Par la suite, chaque séance se décompose en trois temps :
⬤ un temps d’échange qui permet de connaître les événements vécus depuis la dernière séance
⬤ un temps de pratique, d’animation, d’exercices comportant des techniques de relaxation basées sur la respiration, la contraction musculaire et la visualisation positive
⬤ un temps de dialogue qui permet au patient de décrire les phénomènes vécus pendant les exercices.

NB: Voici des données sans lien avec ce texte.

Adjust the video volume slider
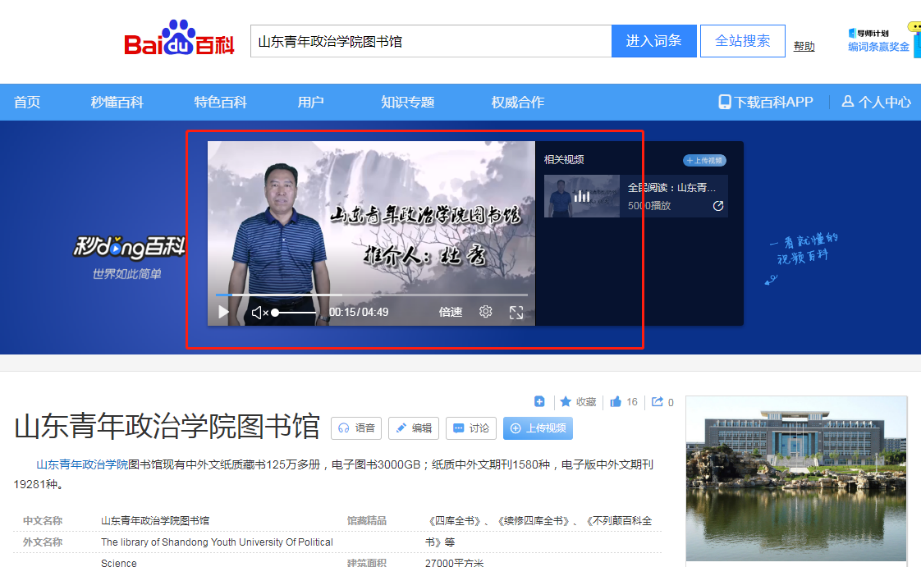The image size is (921, 567). [x=294, y=313]

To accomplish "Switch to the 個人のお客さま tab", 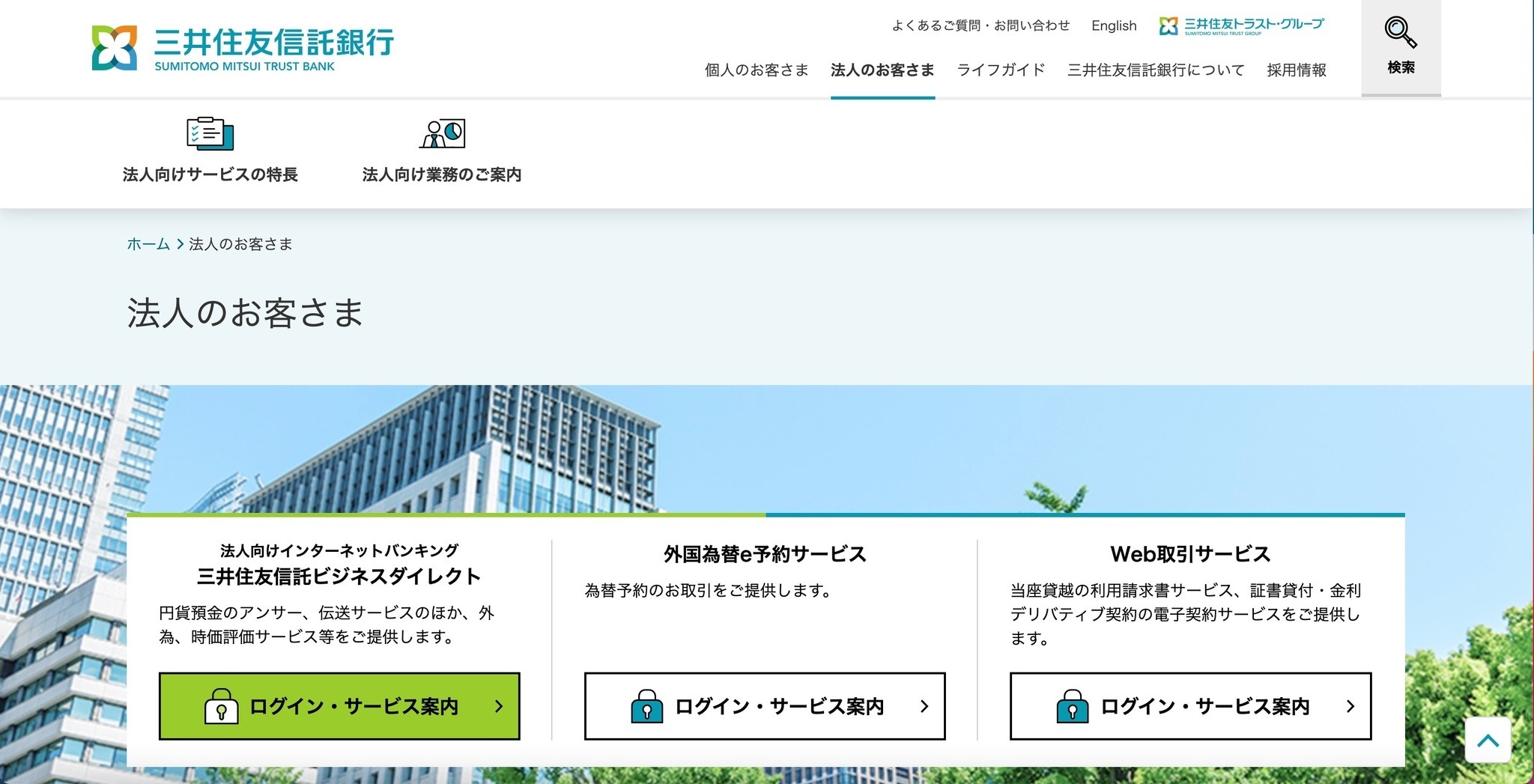I will pos(755,70).
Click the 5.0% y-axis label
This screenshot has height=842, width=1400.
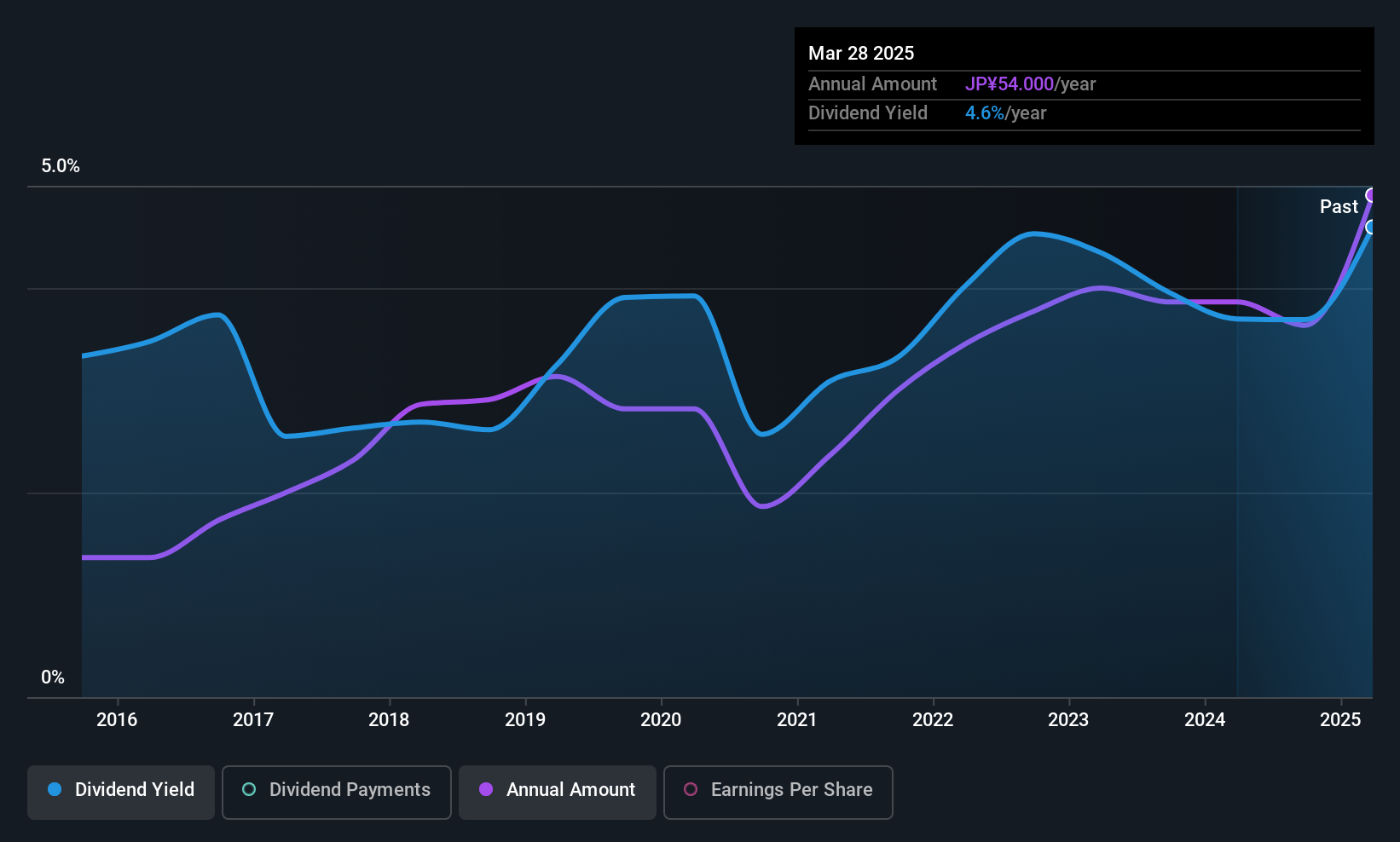click(61, 166)
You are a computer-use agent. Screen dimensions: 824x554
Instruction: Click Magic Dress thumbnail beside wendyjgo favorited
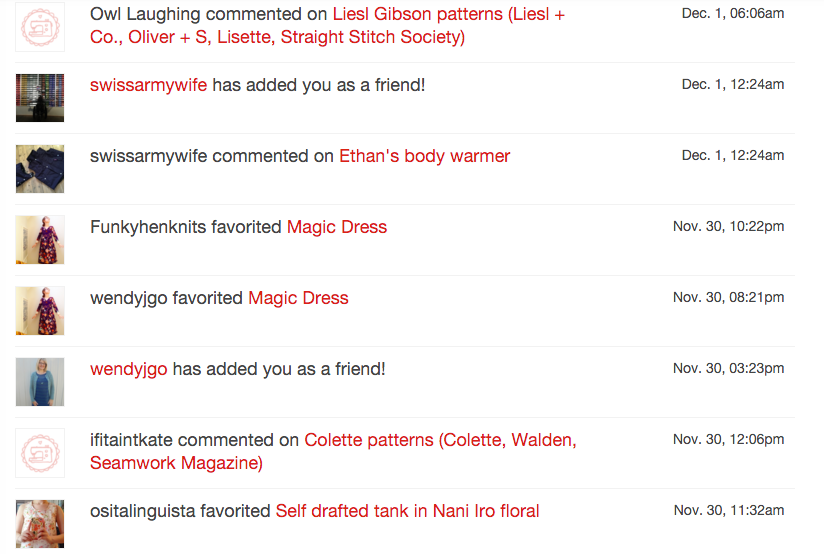[x=40, y=311]
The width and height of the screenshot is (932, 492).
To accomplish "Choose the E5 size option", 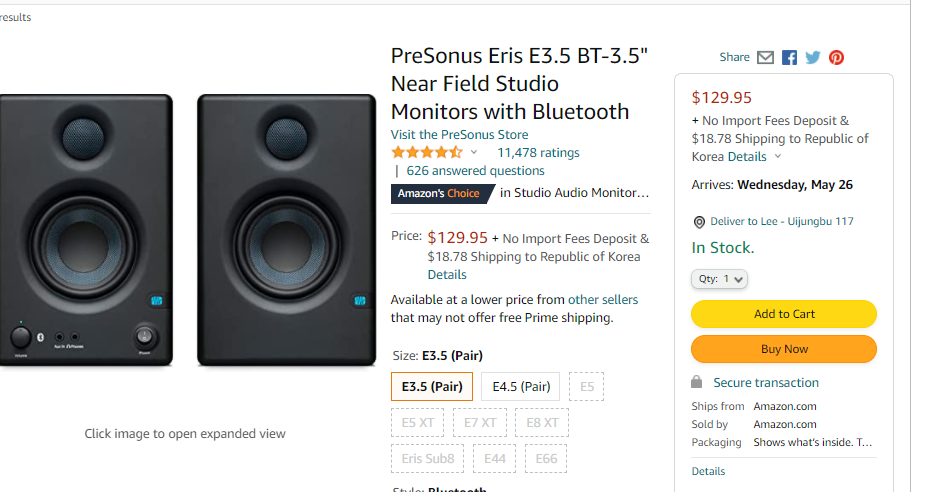I will 586,386.
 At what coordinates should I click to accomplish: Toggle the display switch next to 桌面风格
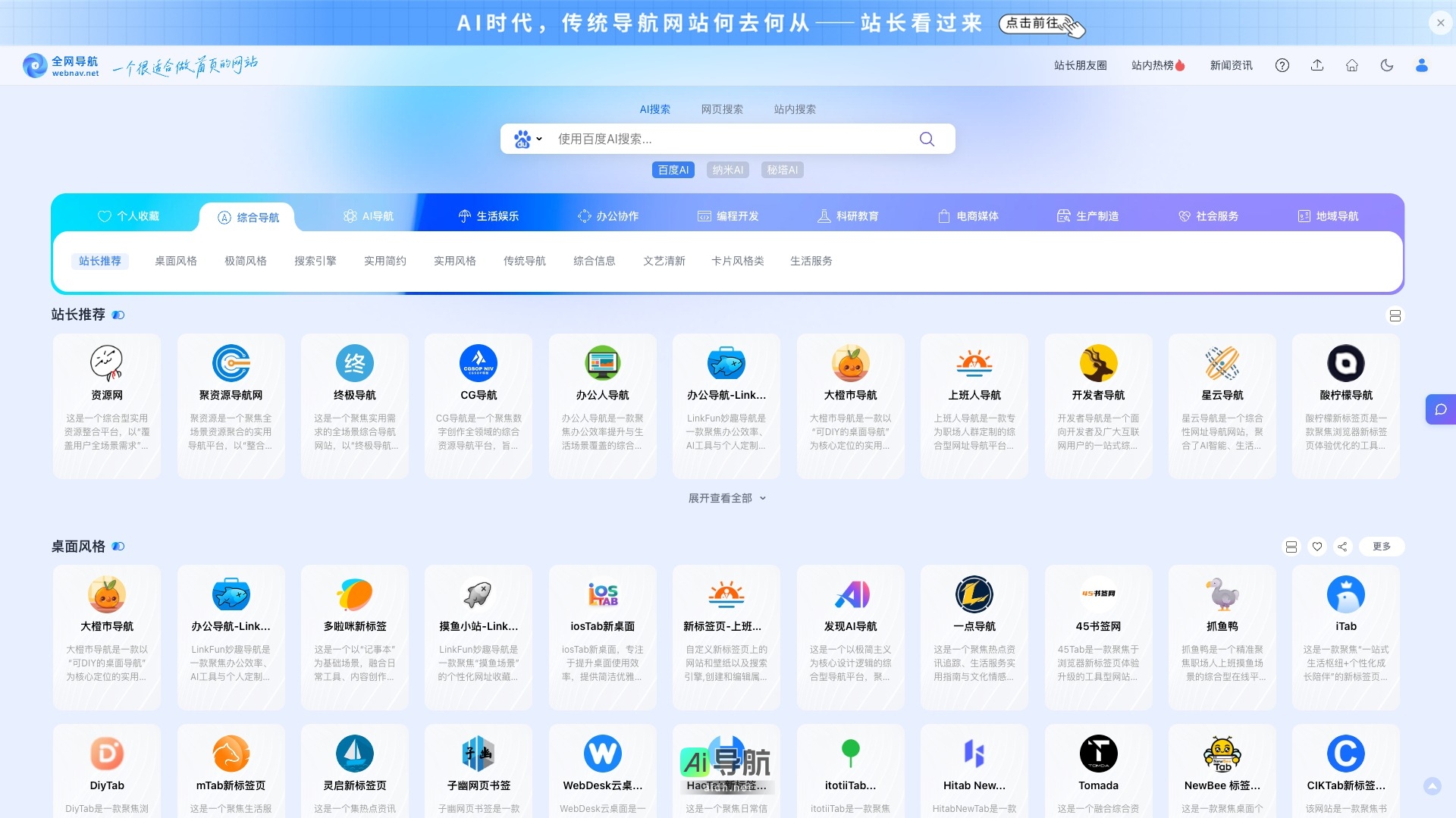point(118,546)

A la fin de chaque séance, nous organisons ensemble l’entraînement personnel jusqu’au prochain rendez-vous.
Quels sont les résultats obtenus avec vos patients?
Les résultats obtenus dépendent de la pratique quotidienne du patient et sont par conséquent variables d’un patient à l’autre.
En effet, c’est bien la répétition des exercices qui permet au cerveau et au corps de ressentir de nouvelles sensations positives pour un mieux-être au quotidien. L’interprétation du symptôme deviendra tout simplement neutre et la qualité de vie en sera améliorée.
De par mon expérience personnelle, 70% des patients ressentent une nette amélioration de leur quotidien avec une gêne diminuée parfois jusqu’au trois quart.